**Exercise prompt:**
Repeat exactly, and nothing more, the lines from the one that includes "Task: Click the red pushpin taskbar icon" through the final line of the entries; skip the pictures.

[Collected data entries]
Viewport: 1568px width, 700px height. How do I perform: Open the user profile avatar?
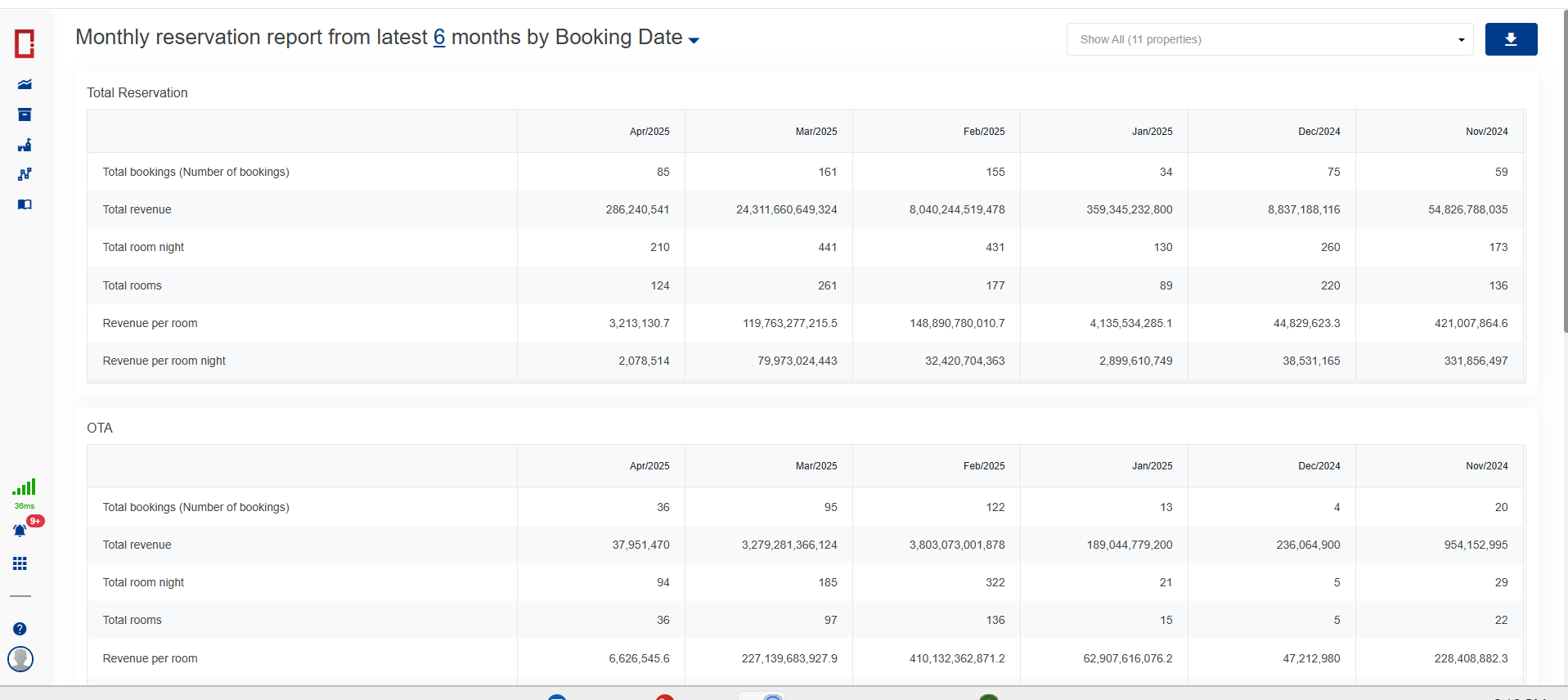click(x=20, y=658)
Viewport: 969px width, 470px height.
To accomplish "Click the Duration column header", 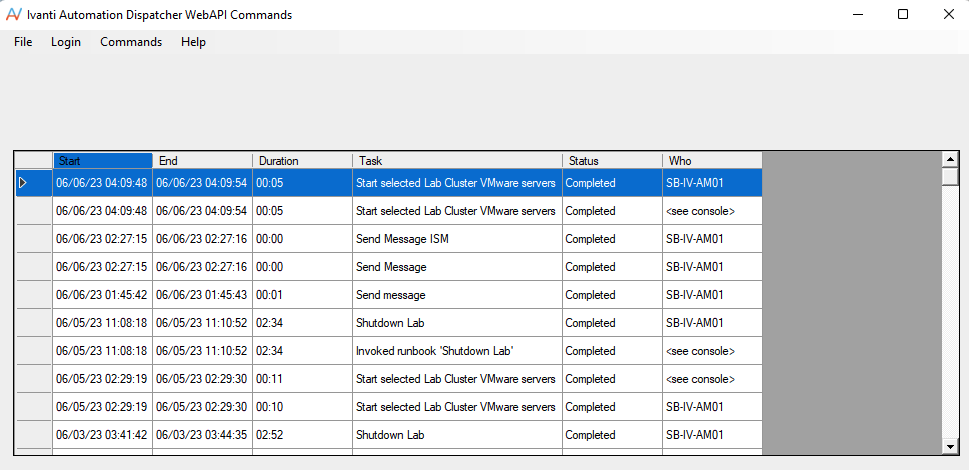I will point(303,161).
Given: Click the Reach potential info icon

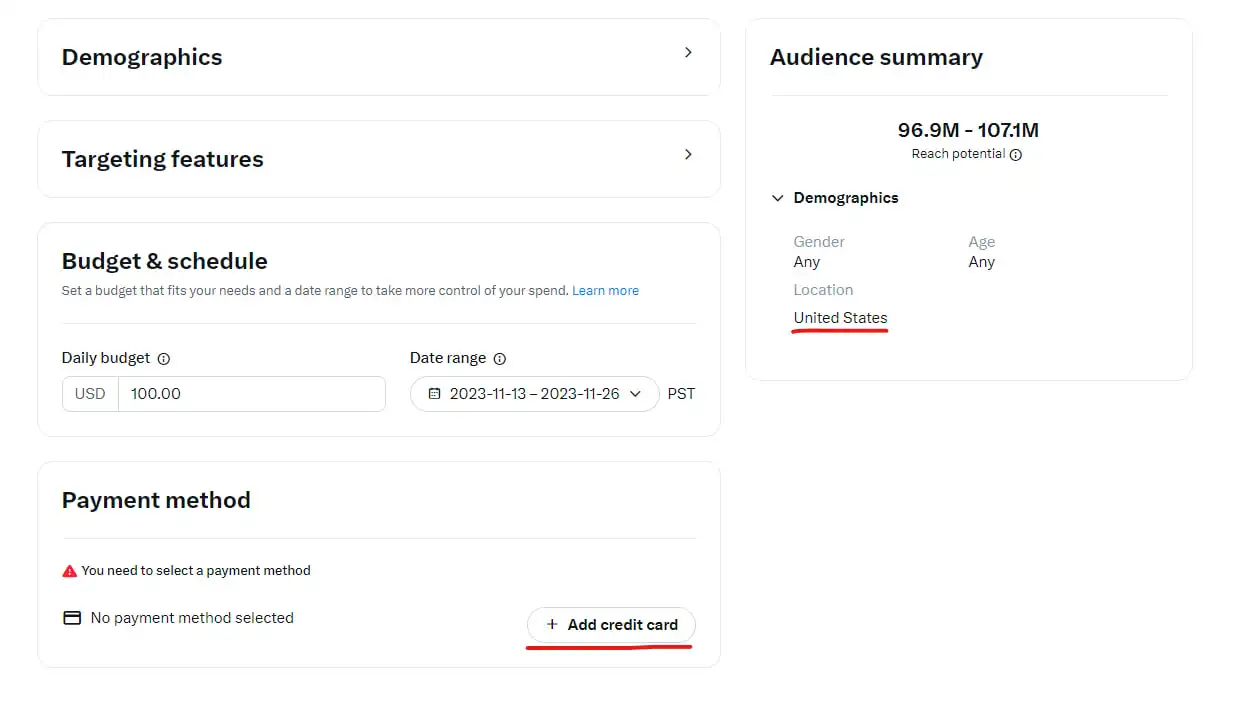Looking at the screenshot, I should coord(1016,155).
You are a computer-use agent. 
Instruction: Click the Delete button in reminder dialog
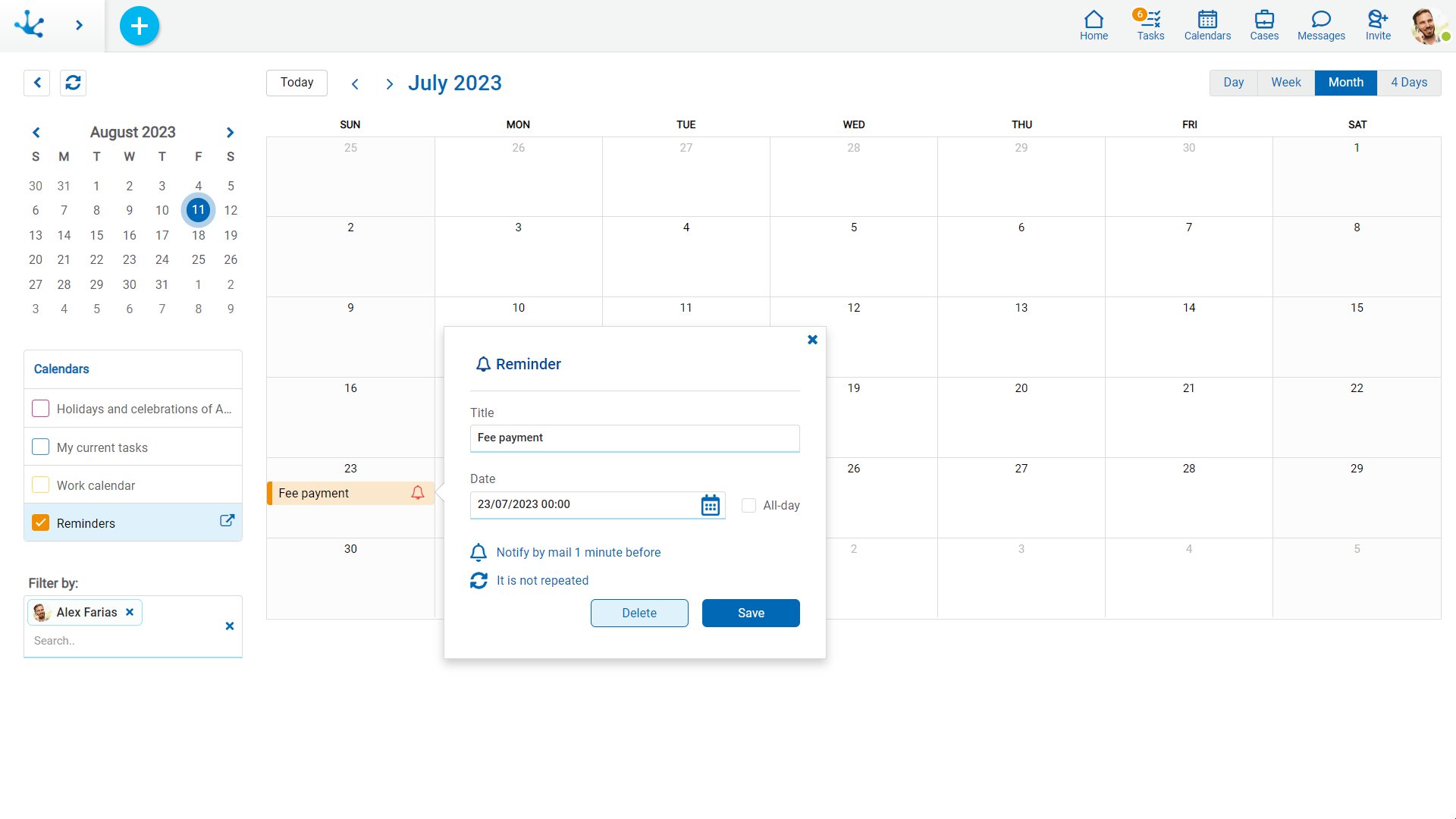click(639, 613)
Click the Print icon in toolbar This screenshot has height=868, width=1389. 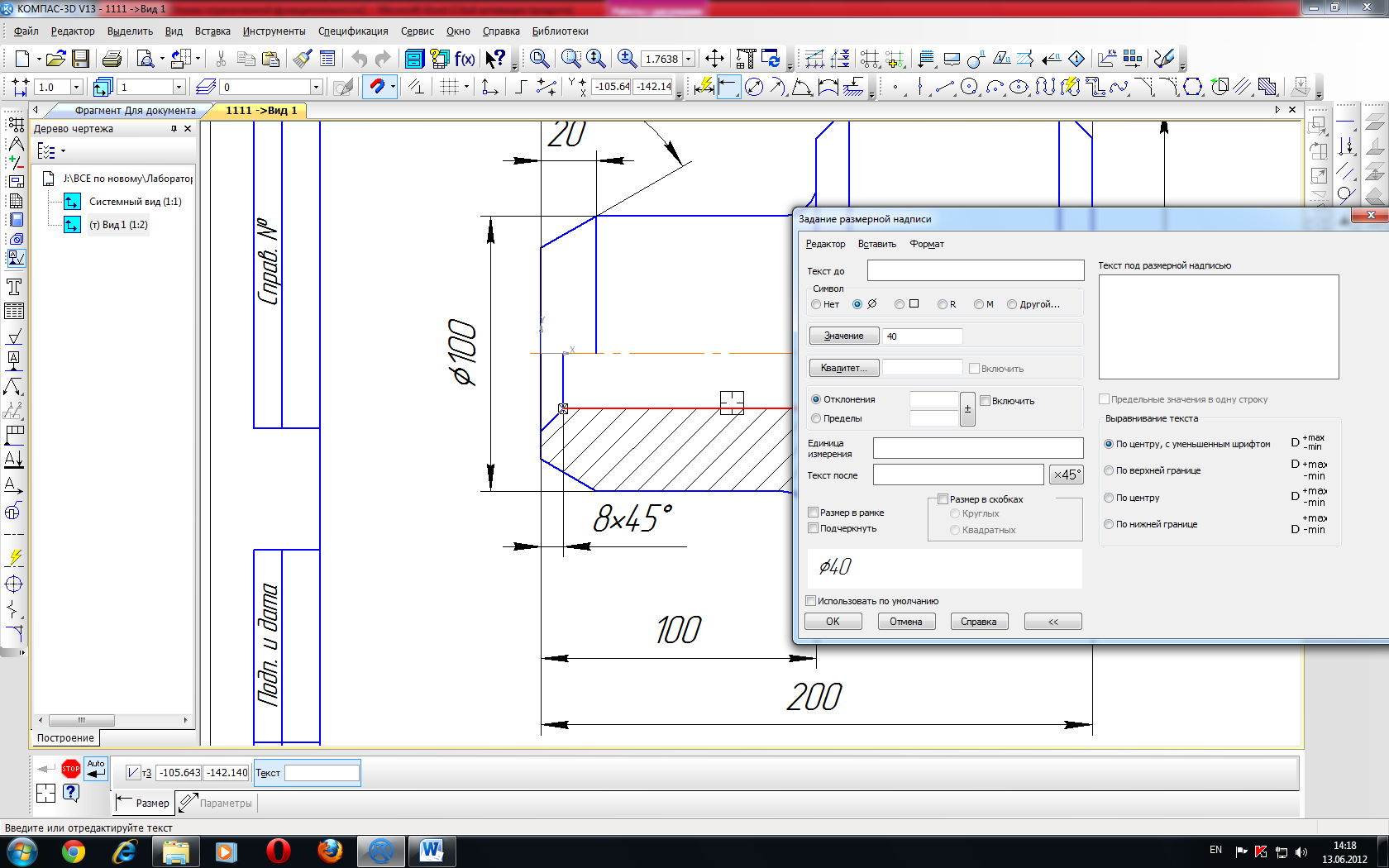tap(112, 59)
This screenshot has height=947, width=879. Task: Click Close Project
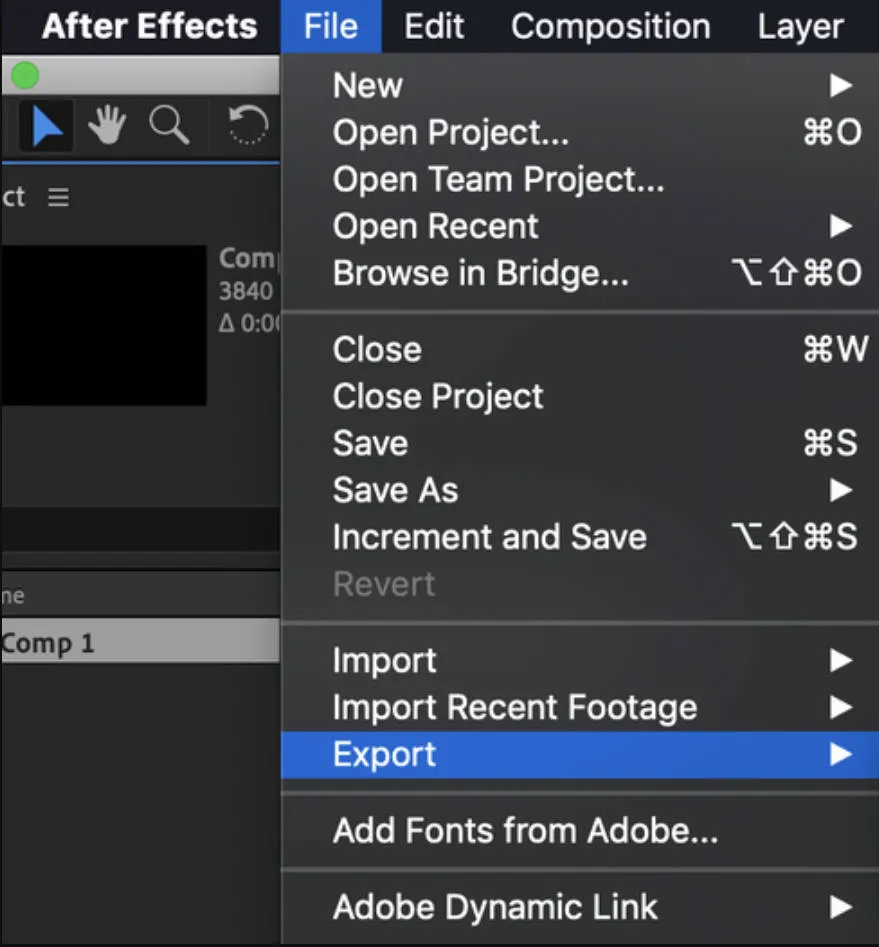coord(437,396)
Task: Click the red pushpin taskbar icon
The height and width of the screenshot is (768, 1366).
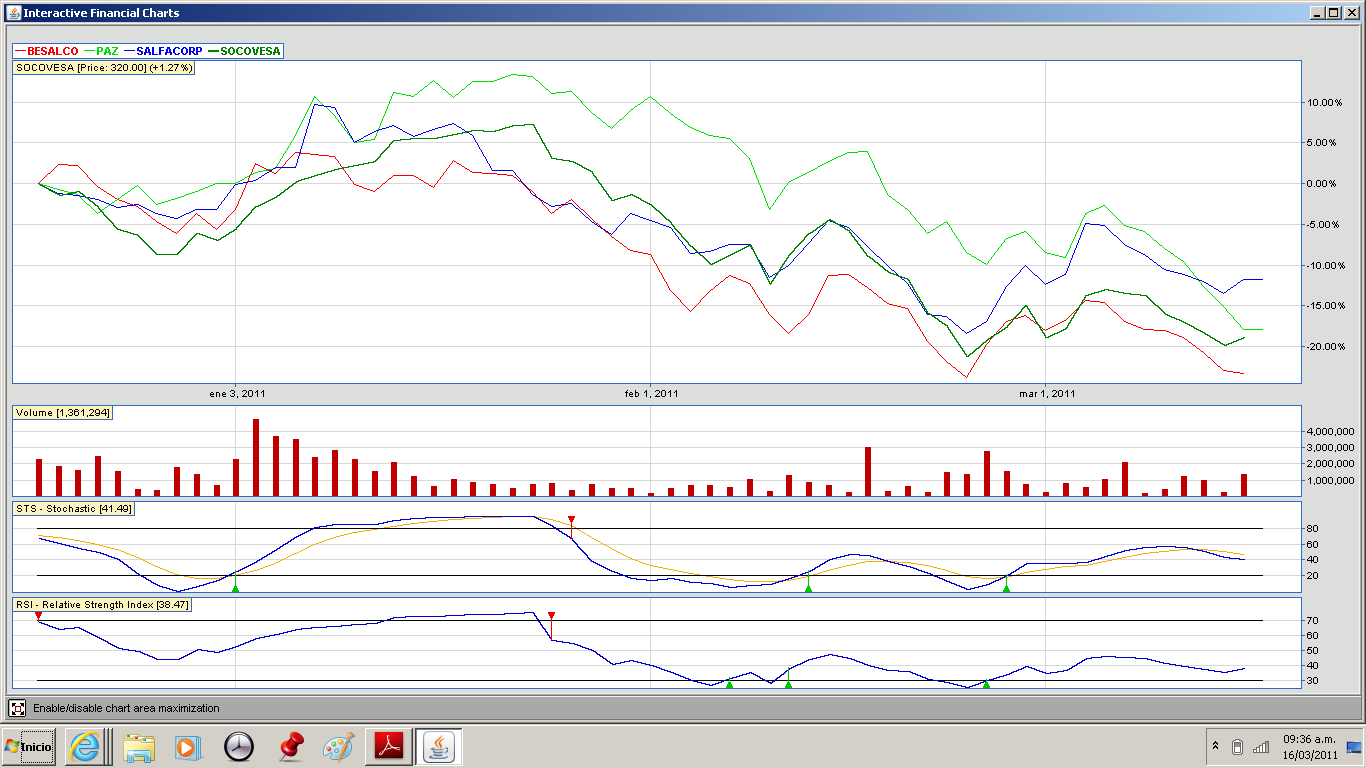Action: click(x=290, y=746)
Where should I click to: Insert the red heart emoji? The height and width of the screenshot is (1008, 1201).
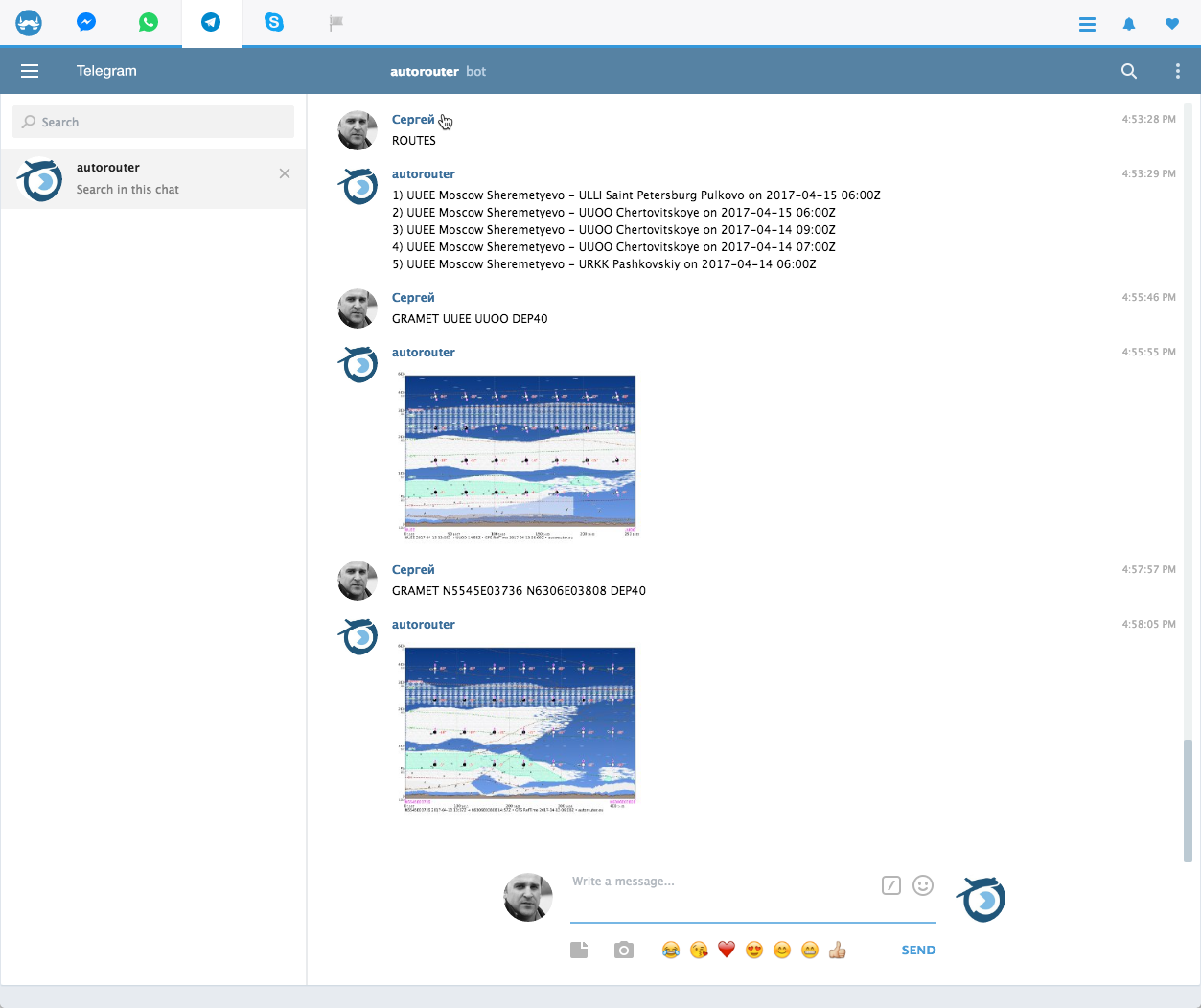point(727,950)
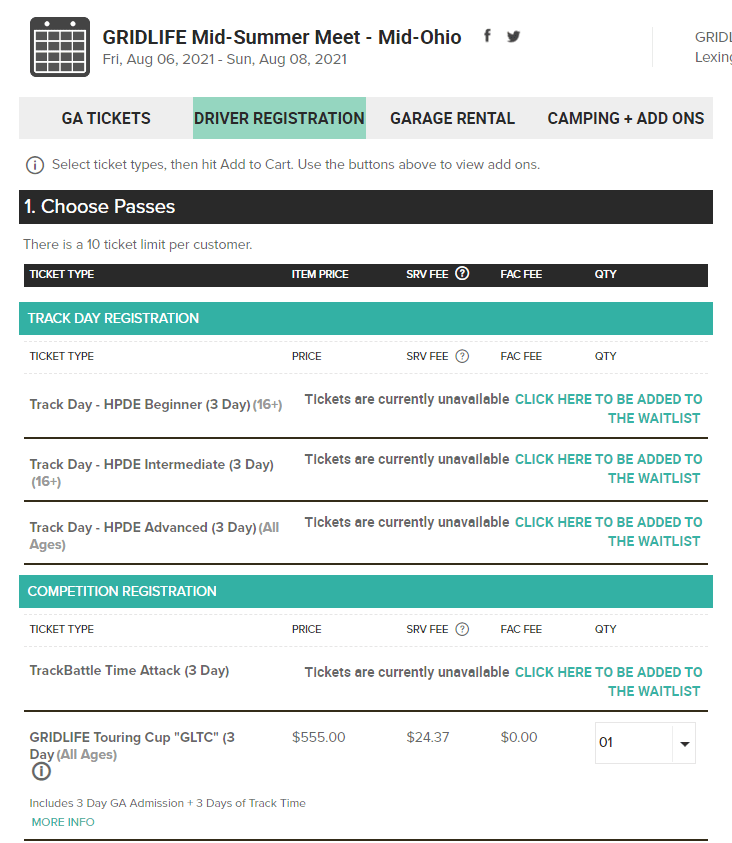Viewport: 732px width, 843px height.
Task: View the DRIVER REGISTRATION tab
Action: 279,118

**Response below:**
Task: Click the red pushpin taskbar icon
The height and width of the screenshot is (768, 1366).
Action: click(x=290, y=746)
Where should I click to: Insert the red heart emoji? The height and width of the screenshot is (1008, 1201).
point(727,950)
Viewport: 732px width, 843px height.
Task: View the DRIVER REGISTRATION tab
Action: 279,118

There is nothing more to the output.